● **Yapılacaklar**:
1. Alıntı metne göre Ömer Bongo'nun kaç karısı olduğu biliniyor?
2. Alıntı metnin "Hadi Elizabeth dalga" sözlerinden "Ömer Bongo'yu bekliyoruz." sözlerine kadar olan kısmını, "Gabon" yerine "Kamerun" koyarak yeniden yazın.
3. Ömer Bongo'yu uçakta bekleyen kabin ekibini anlatan alıntı metni, son cümlesinden sonra gelecek kısımla sürdürün.

Evet eşlerinden biri, iki de özel koruması var.
 
Trolley de duran diğer 10 kişilik yemeği gösteriyorum. Sanırım diğerleri askerleri, diyor.
Birden dank ediyor!
 
Bir dakika! Eşlerinden biri mi dedin?
 
Öyle dedim. Ömer Bongo'nun 30'un üzerinde karısı olduğu biliniyor.
 
Nasıl yani? 30 tane first lady mi var şimdi?
 
Elizabeth parıltılı taşlı gözlükleriyle yüzüme bakıyor, kocaman kırmızı rujlu dudaklarını aralayıp beyaz inci dişlerini gösteriyor. Şaşkınlığımla eğlenircesine kıkırdıyor.
 
Hadi Elizabeth dalga geçme benimle!
 
Ben gayet ciddiyim. Ömer Bongo müslüman.
 
Gözlerim iyice açılıyor.
 
Hani Gabon hristiyan bir ülkeydi. Sen de hristiyansın değil mi?
 
Evet öyleyim ama müslüman kabileler de var. Mösyö Bongo öyle bir aileden geliyor.
 
Uçağa çıkalı yarım saati geçti. Uçağın çevresini bordo kepli silahlı askerler çevirmiş. Bando takımı kırmızı halıya yakın arkalı önlü hizalanmışlar. Kokpitin altında televizyoncu ve gazetecilerin sayısı artmış. Uçak hazır, hepimiz President Ömer Bongo'yu bekliyoruz.
 
Arka kabine yürüyorum. Nilüfer melez steward Brian'la sohbet halinde. Uçuş boyunca arkada boş koltuklarda ne yapacaklarını soruyor.
 
Dergi, kitap okuyun nasılsa arkayan gelen olmaz.
 
Ön galleyde Andrea, Elizabeth ve ben bardak parlatıyoruz. Boarding ile ilgili bir haber yok.
 
Andrea yeşil gözlü, sarışın güzel bir Fransız kız. Biraz da onun bilgilerini yoklamak üzere kulağına yaklaşıyorum.
 
Bongo'nun 30 karısı olduğunu biliyor musun?
 
Öyleymiş. Kadınlara düşkün olduğu konuşuluyor. Çok da zengin.
 
Sayısız sarayı ve mülkiyeti varmış. Fransa'da da çok sayıda villası olduğunu duydum.
 
Kaptan kokpitten çıkıp yanımıza geliyor. Henüz bir haber yok! Bari bir kahve içelim.
 
Du Bois'ya Banqui'de hangi otele gideceğimizi soruyorum.

● **Kayıtlı bilgiler**:
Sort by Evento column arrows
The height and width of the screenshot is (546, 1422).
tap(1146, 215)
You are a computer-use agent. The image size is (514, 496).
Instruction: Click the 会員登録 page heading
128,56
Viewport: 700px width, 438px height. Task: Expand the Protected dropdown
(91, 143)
...
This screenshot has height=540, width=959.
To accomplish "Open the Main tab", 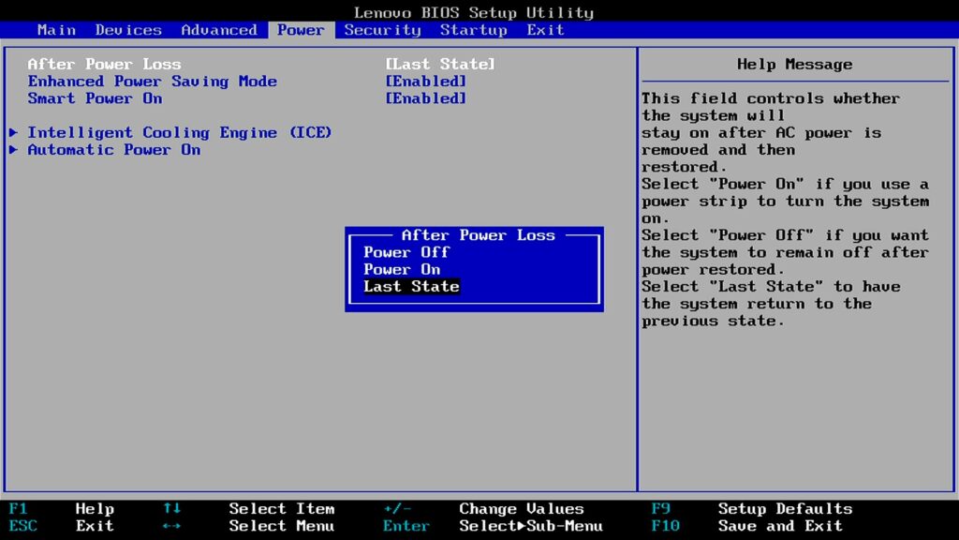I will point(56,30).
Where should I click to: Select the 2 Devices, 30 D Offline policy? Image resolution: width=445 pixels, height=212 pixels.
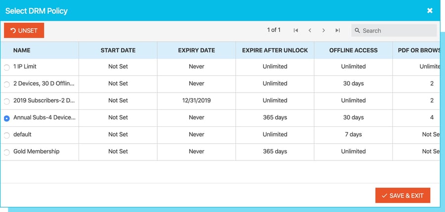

● **Yanıtlar**:
1. Ömer Bongo'nun 30'un üzerinde karısı olduğu biliniyor.

2.
Hadi Elizabeth dalga geçme benimle!
 
Ben gayet ciddiyim. Ömer Bongo müslüman.
 
Gözlerim iyice açılıyor.
 
Hani Kamerun hristiyan bir ülkeydi. Sen de hristiyansın değil mi?
 
Evet öyleyim ama müslüman kabileler de var. Mösyö Bongo öyle bir aileden geliyor.
 
Uçağa çıkalı yarım saati geçti. Uçağın çevresini bordo kepli silahlı askerler çevirmiş. Bando takımı kırmızı halıya yakın arkalı önlü hizalanmışlar. Kokpitin altında televizyoncu ve gazetecilerin sayısı artmış. Uçak hazır, hepimiz President Ömer Bongo'yu bekliyoruz.

3.
Görevliler bizi nereye götürürse. Herhalde devlet başkanı Patasse'nin otellerinden veya saraylarından birine. Akşama dönüyoruz zaten.
 
Nasılsa yorgun olmayacağız. Acaba birkaç saat dışarı çıkıp gezme fırsatımız olur mu?
 
Pek heveslenme Pinar diyor Du Bois. Aklımdan geçenleri okumuş gibi.
 
Kahvesini yudumluyor. Böyle diplomatik uçuşlarda ekibin dışarıya çıkmasına izin verilmeyebilir,
ayrıca bu ülke çok tehlikeli, uçtuğumuz diğer Afrika ülkelerine benzemez.
 
DC8 uçağımızla haç seferlerini yaparken iki kez Bangui'ye inmiş hacıları alıp Cidde'ye götürmüştük. Afrika deneyimli İzlandalı kaptanımız Magnisson burda halkın sefalet içinde yaşadığını, zengin mahallelerini askerlerin koruduğunu, aç insanların yaklaşıp askerlere yalvararak ordaki çöpleri karıştırmak istediklerini gördüğünü anlatmıştı.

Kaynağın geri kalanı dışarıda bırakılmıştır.